Start of Records to process

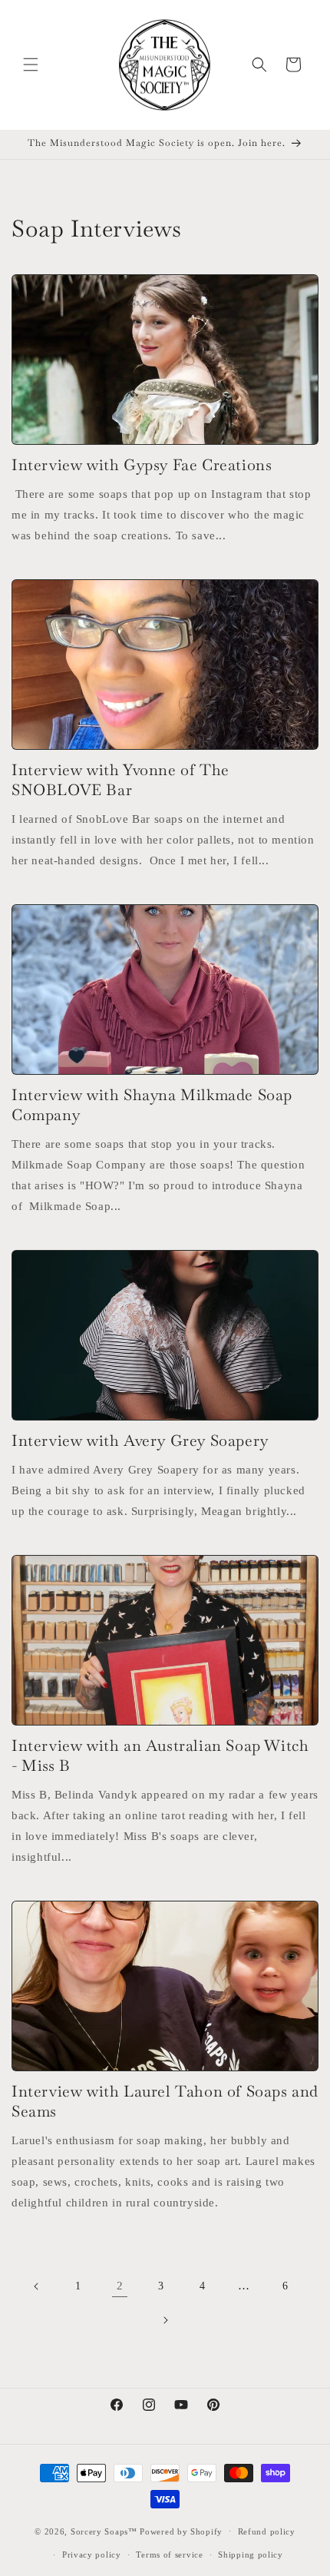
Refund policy (266, 2531)
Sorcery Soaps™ (104, 2530)
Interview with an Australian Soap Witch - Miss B (160, 1755)
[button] (31, 64)
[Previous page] (37, 2286)
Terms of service (169, 2554)
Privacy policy (91, 2554)
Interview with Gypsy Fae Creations (142, 465)
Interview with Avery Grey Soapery (140, 1440)
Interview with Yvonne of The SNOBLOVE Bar (120, 780)
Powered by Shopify (181, 2530)
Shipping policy (250, 2554)
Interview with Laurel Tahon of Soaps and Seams (165, 2101)
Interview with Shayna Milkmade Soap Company (152, 1105)
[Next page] (165, 2320)
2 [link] (120, 2285)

End of Records to process

Try it:
Go through the records above and count every line that includes "policy". Give the number and nothing else.

Solution below:
3